10988 Feinstein

Discovery
- Discovered by: Félix Aguilar Obs.
- Discovery site: Félix Aguilar Obs.
- Discovery date: 28 July 1968

Designations
- Named after: Alejandro Feinstein (Argentine astronomer)
- Alternative designations: 1968 OL · 1992 NH
- Minor planet category: main-belt · Phocaea background

Orbital characteristics
- Epoch 4 September 2017 (JD 2458000.5)
- Uncertainty parameter 0
- Observation arc: 48.27 yr (17,630 days)
- Aphelion: 2.8707 AU
- Perihelion: 1.6887 AU
- Semi-major axis: 2.2797 AU
- Eccentricity: 0.2592
- Orbital period (sidereal): 3.44 yr (1,257 days)
- Mean anomaly: 136.20°
- Mean motion: 0° 17^{m} 10.68^{s} / day
- Inclination: 24.043°
- Longitude of ascending node: 117.60°
- Argument of perihelion: 127.38°

Physical characteristics
- Dimensions: 3.43 km (calculated)
- Synodic rotation period: 2.6723±0.0005 h
- Geometric albedo: 0.23 (assumed)
- Spectral type: S
- Absolute magnitude (H): 14.09±0.16 · 14.3 · 14.54 · 14.65±0.23

= 10988 Feinstein =

Asteroid

10988 Feinstein (provisional designation ') is a stony Phocaea asteroid from the inner regions of the asteroid belt. Approximately 3.4 kilometers in diameter, it was discovered on 28 July 1968 by astronomers at the Félix Aguilar Observatory in El Leoncito, Argentina. The asteroid was named after Argentine astronomer Alejandro Feinstein in 2008.

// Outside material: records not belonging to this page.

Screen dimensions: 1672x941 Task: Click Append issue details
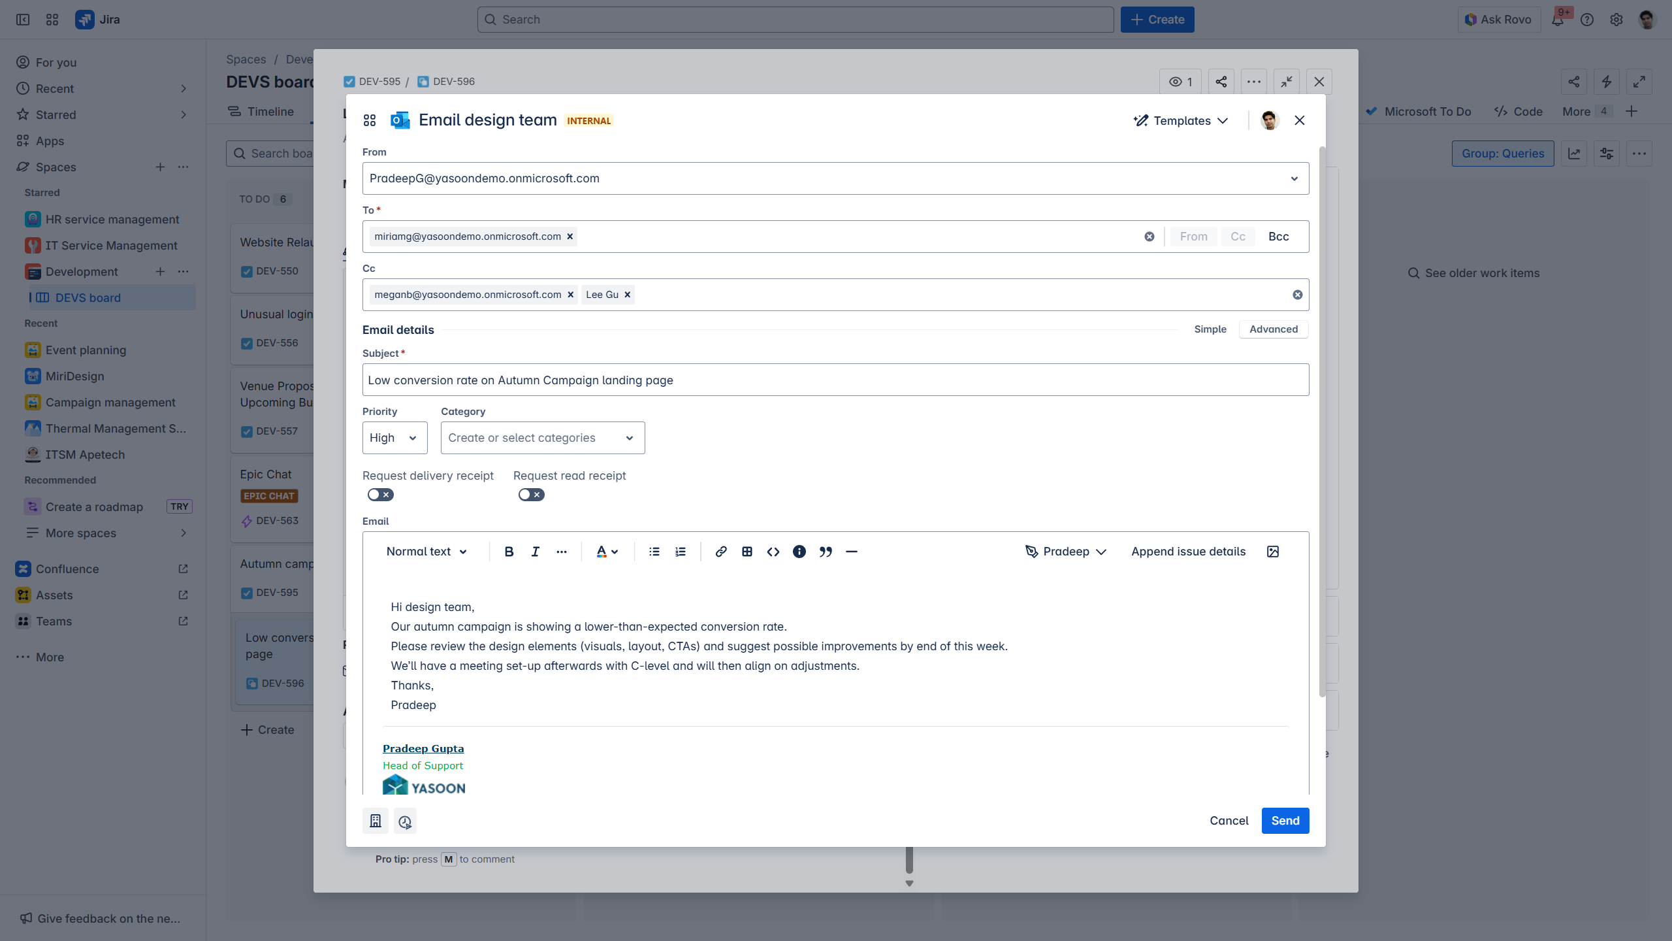(x=1188, y=552)
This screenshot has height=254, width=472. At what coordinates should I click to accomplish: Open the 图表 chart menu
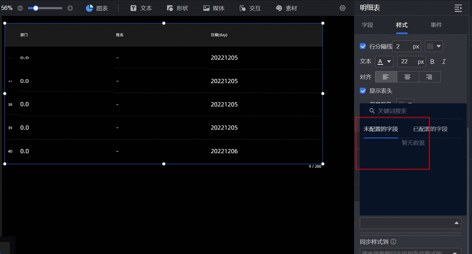97,8
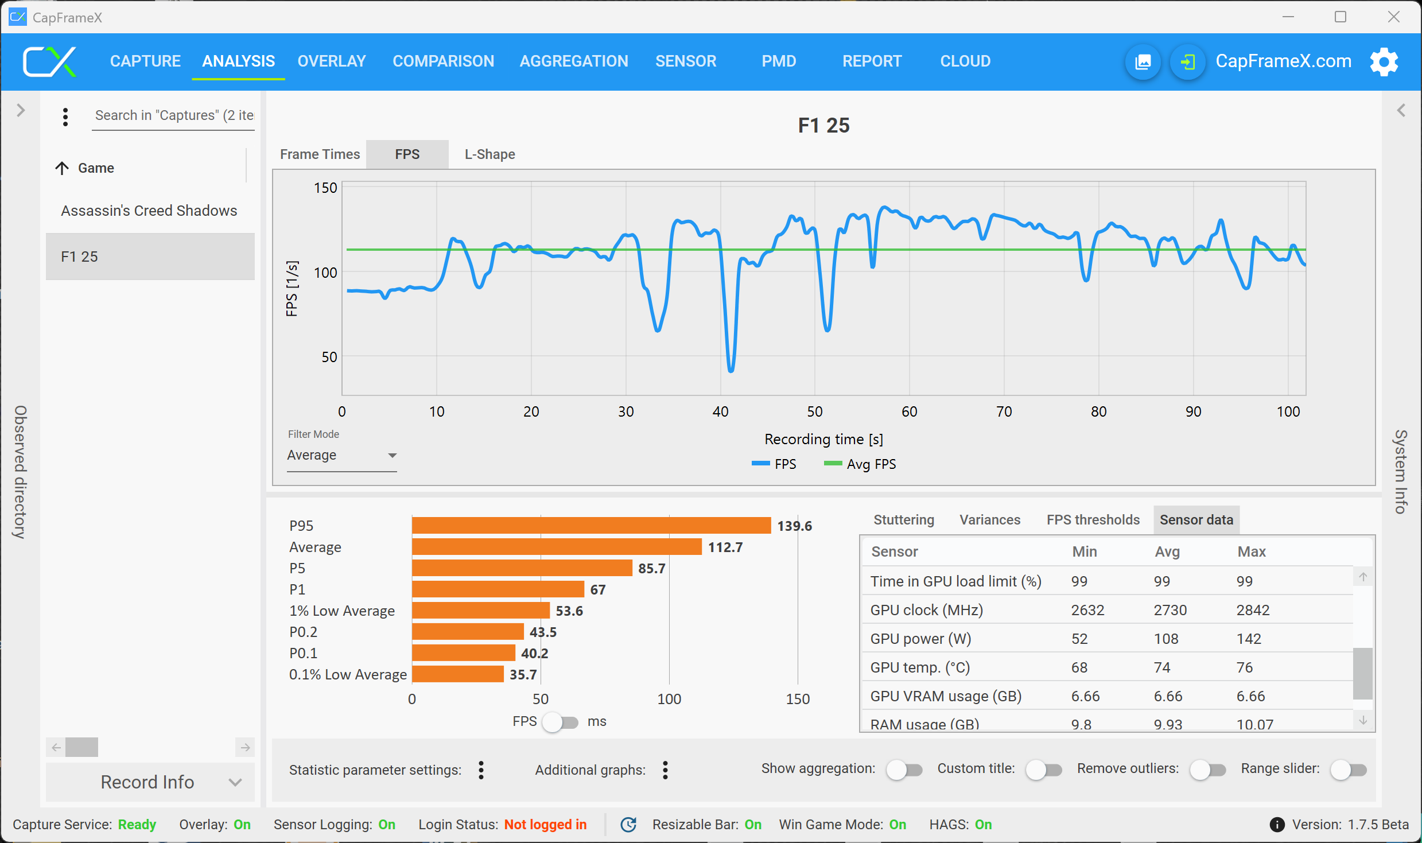Viewport: 1422px width, 843px height.
Task: Click the refresh icon in status bar
Action: [x=628, y=824]
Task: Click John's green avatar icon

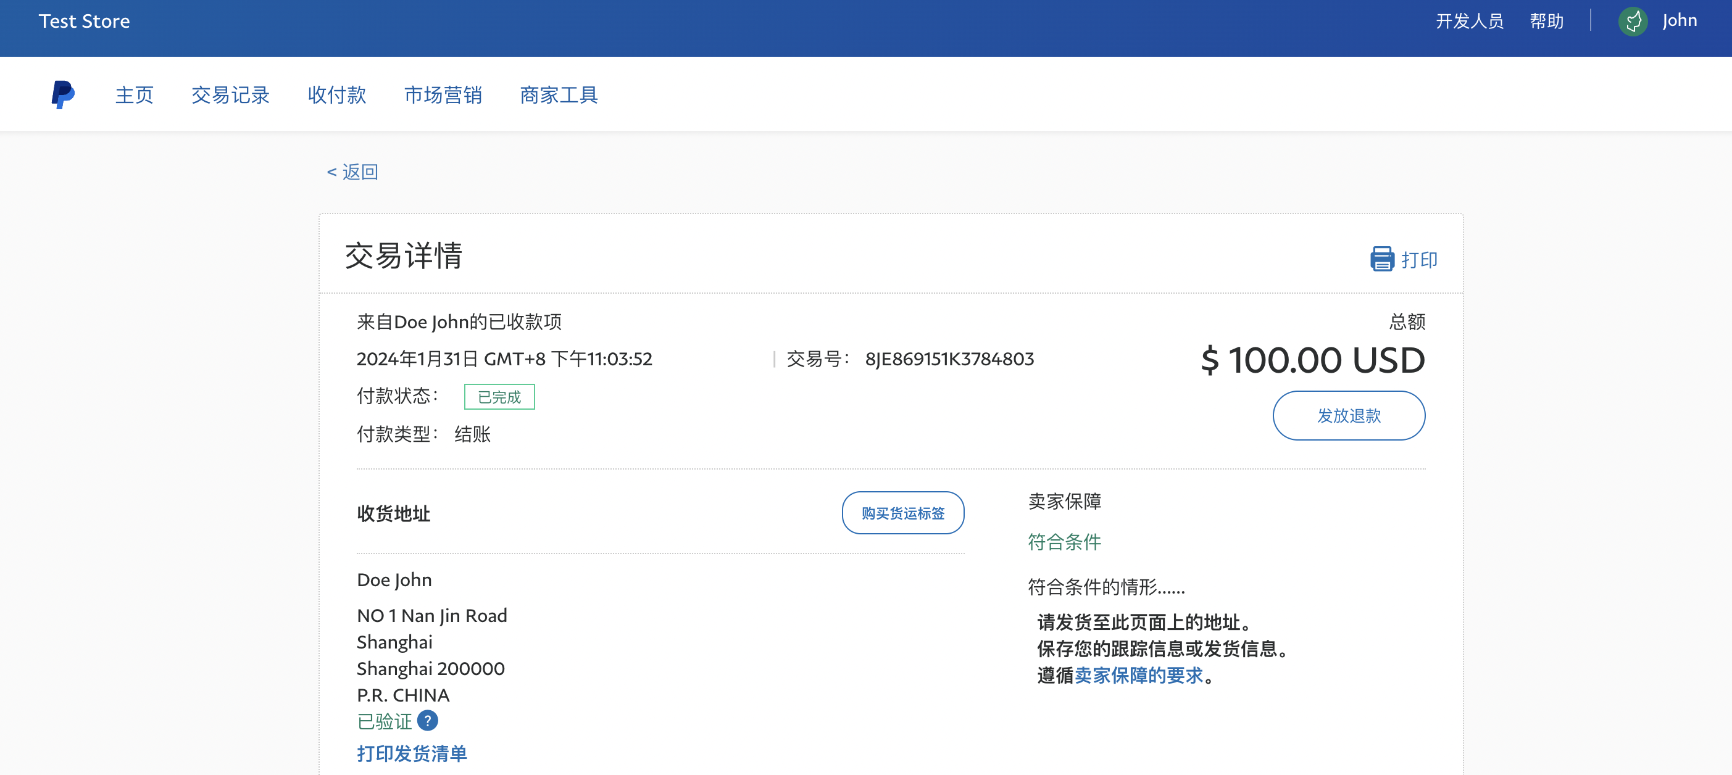Action: pyautogui.click(x=1632, y=22)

== Orbit and classification ==
Dynamically, Feinstein is a member of the Phocaea family (701), a large inner-belt asteroid family of stony composition. However, no membership to any known family could be found when using the Hierarchical Clustering Method.

Feinstein orbits the Sun in the inner main-belt at a distance of 1.7–2.9 AU once every 3 years and 5 months (1,257 days). Its orbit has an eccentricity of 0.26 and an inclination of 24° with respect to the ecliptic. The body's observation arc begins at El Leoncito with its official discovery observation in 1968.

== Physical characteristics ==
Feinstein has been characterized as a common stony S-type asteroid by PanSTARRS photometric survey, which agrees with the family's overall spectral type.

=== Rotation period ===
In May 2016, a rotational lightcurve of Feinstein was obtained from photometric observations by Czech astronomer Petr Pravec at Ondřejov Observatory. Lightcurve analysis gave a short rotation period of 2.6723 hours with a brightness amplitude of 0.11 magnitude (U=3-).

=== Diameter and albedo ===
The Collaborative Asteroid Lightcurve Link assumes an albedo of 0.23 – derived from 25 Phocaea, the Phocaea family's largest member and namesake – and calculates a mean-diameter of 3.43 kilometers based on an absolute magnitude of 14.54.

== Naming ==
This minor planet was named after Argentinian astronomer Alejandro Feinstein (born 1928) at La Plata Astronomical Observatory in La Plata, and one of the co-founders of the Argentinian Astronomical Association (Asociación Argentina de Astronomía). The official naming citation was published by the Minor Planet Center on 20 May 2008 (M.P.C. 62929).